Tião Alves transformou o semiárido em um laboratório de tecnologia popular e rural

Juliana Vaz Colaboração para Ecoa, de São Paulo (SP) Ricardo Labastier/UOL

"Nunca quis sair da Caatinga. Essa terra é uma universidade invisível, é cheia de riquezas. A seca vai existir porque é um fenômeno natural, não é possível lutar contra, mas sim se adaptar. E temos inúmeras soluções para isso.

Quem diz o contrário, eu posso lhe garantir, é a indústria da seca: a educação é importada, não é adaptada às realidades locais. As crianças e jovens aprendem que só em grandes cidades vão obter sucesso. Isso resulta no êxodo rural, que consequentemente agrava a pobreza e o desprezo pelo meio ambiente.
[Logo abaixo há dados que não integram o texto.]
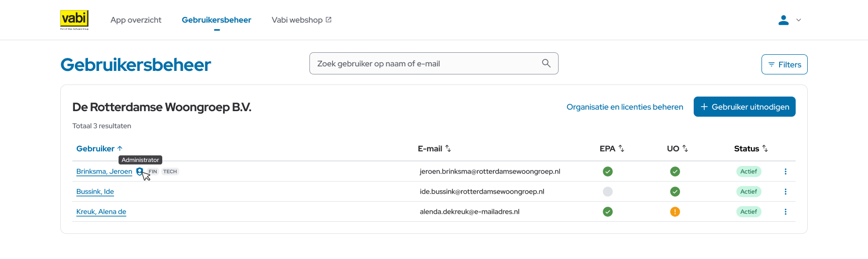Open the user account dropdown menu
868x259 pixels.
[x=789, y=20]
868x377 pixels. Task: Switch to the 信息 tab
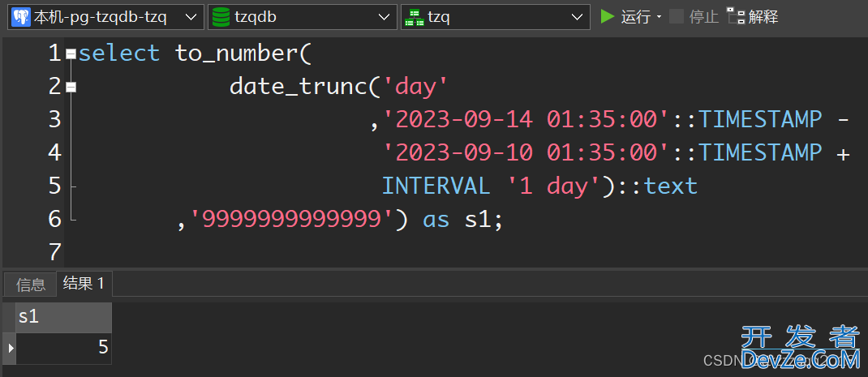click(x=31, y=285)
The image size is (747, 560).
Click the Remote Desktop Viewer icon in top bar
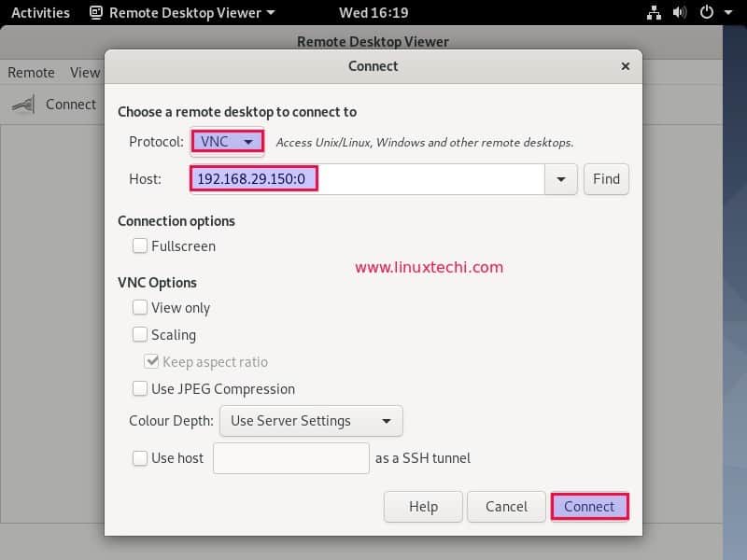point(96,12)
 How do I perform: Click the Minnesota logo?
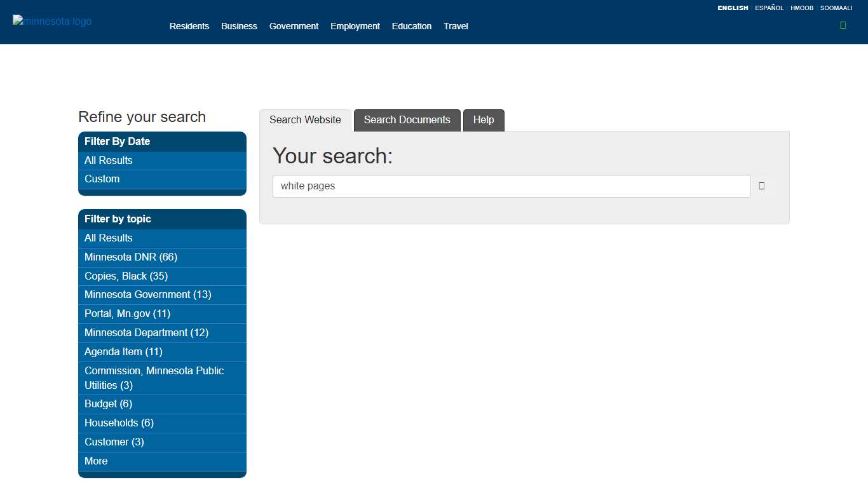tap(51, 21)
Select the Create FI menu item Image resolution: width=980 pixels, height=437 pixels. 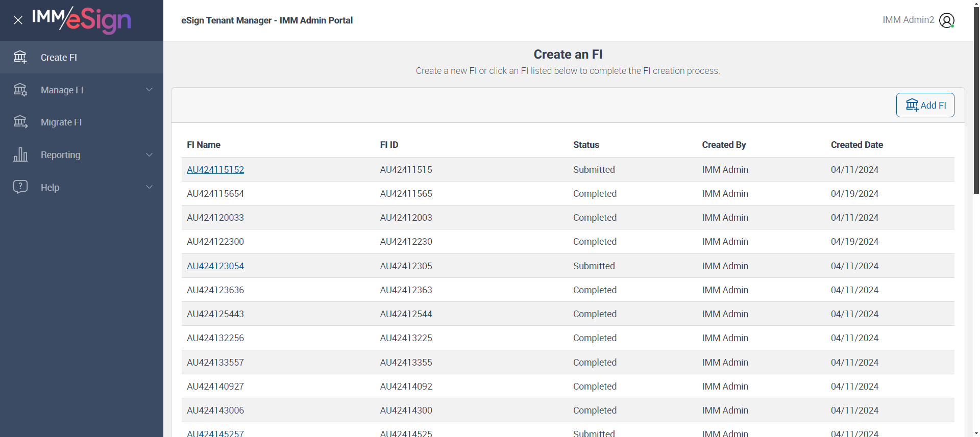click(x=59, y=58)
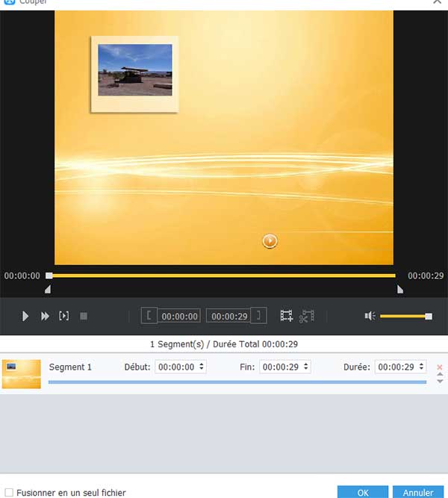Delete Segment 1 with the red X
The image size is (448, 498).
tap(439, 367)
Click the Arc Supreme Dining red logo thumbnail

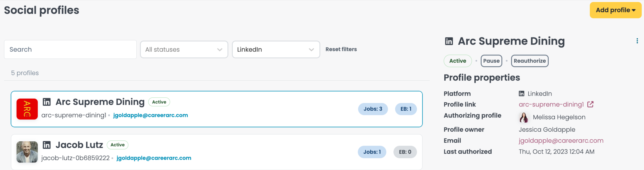tap(27, 109)
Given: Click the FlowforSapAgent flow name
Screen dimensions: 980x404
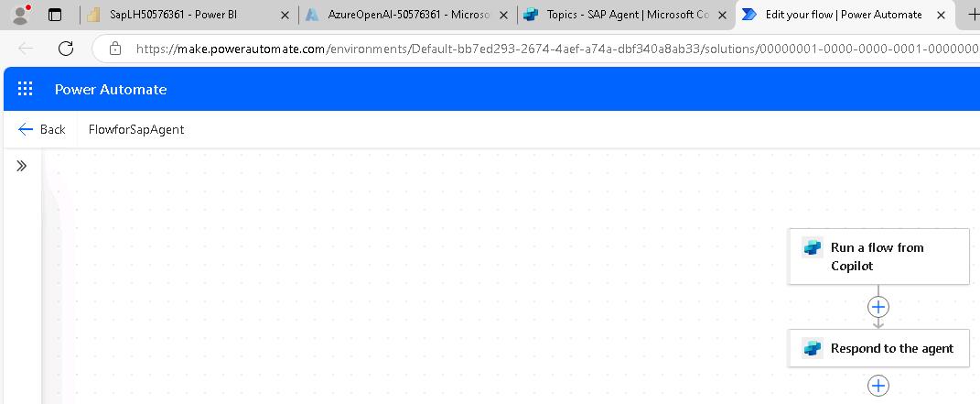Looking at the screenshot, I should click(x=136, y=129).
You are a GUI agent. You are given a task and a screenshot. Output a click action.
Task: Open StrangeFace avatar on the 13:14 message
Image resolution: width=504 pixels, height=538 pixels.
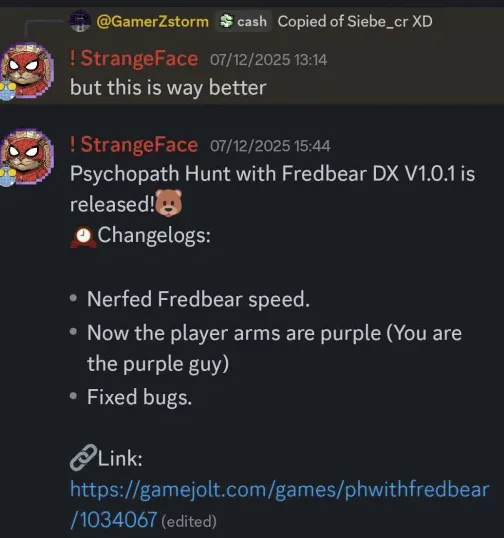coord(27,71)
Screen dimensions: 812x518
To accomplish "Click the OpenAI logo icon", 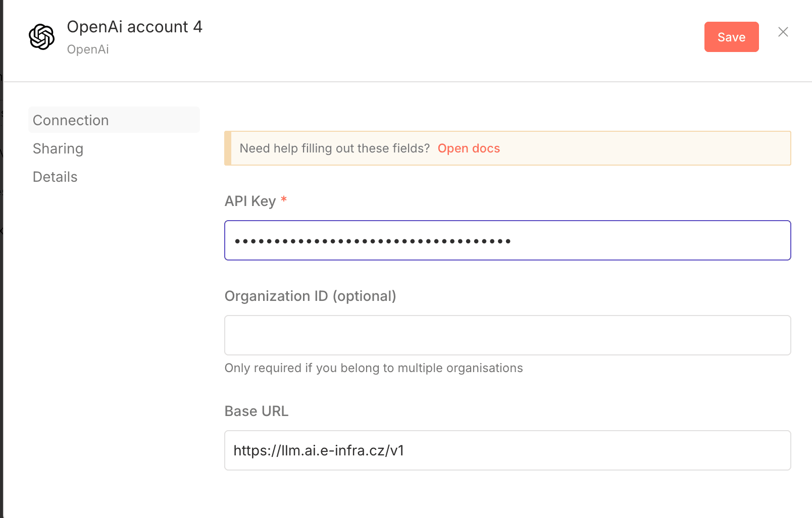I will 41,37.
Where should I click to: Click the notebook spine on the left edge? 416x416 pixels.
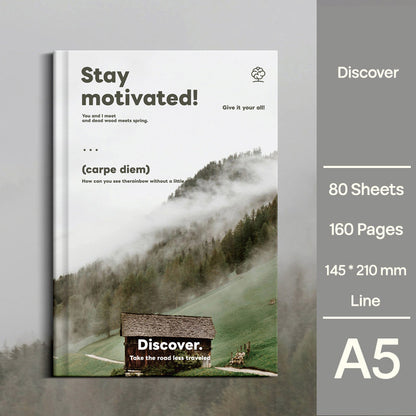[60, 213]
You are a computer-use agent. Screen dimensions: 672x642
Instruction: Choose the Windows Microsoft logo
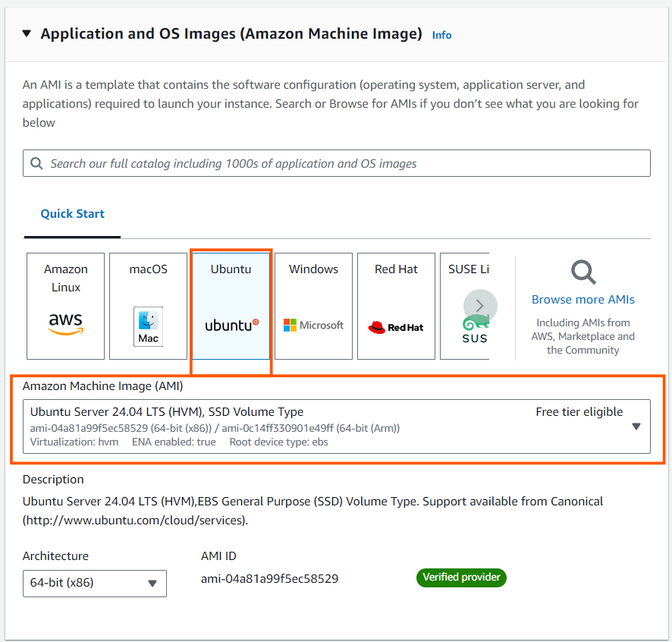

Nasci em 1962, no Rio Grande do Norte, mas hoje sou considerado cidadão de Arcoverde (PE). Eu tive e ainda tenho a oportunidade de ir para outra cidade. Mas as raízes aqui são profundas demais. Ficar e transformar o ambiente para melhor é um compromisso comigo mesmo."

Cerca de 27 milhões de pessoas vivem no semiárido brasileiro, uma área que abrange um terço do território nacional e atravessa nove estados: Piauí, Ceará, Rio Grande do Norte, Paraíba, Pernambuco, Alagoas, Sergipe, Bahia e Minas Gerais.
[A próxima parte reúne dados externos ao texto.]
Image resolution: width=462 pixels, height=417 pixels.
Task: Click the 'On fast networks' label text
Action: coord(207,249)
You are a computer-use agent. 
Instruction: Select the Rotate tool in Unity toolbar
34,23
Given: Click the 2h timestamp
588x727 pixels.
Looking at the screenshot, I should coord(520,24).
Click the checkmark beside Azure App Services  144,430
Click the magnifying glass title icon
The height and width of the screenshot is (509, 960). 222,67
Filho de pequenos agricultores, Sebastião Alves cresceu sendo testemunha da devastação da seca. Ele cursou o ensino médio técnico em agroecologia em Pernambuco e sempre ouviu que, para prosperar, era preciso sair do Nordeste: o clima seco, a vegetação escassa e os habitantes do sertão - os sertanejos - eram o oposto do que o Brasil via (e ainda vê) como desenvolvimento.

O sertão, o deserto árido brasileiro, não é um deserto; tem características predominantemente rurais, clima seco, vegetação seca e solo raso. Pouco valorizado, teve investimentos escassos do governo e nunca abrigou o ideal de desenvolvimento das cidades urbanas, mesmo no imaginário popular.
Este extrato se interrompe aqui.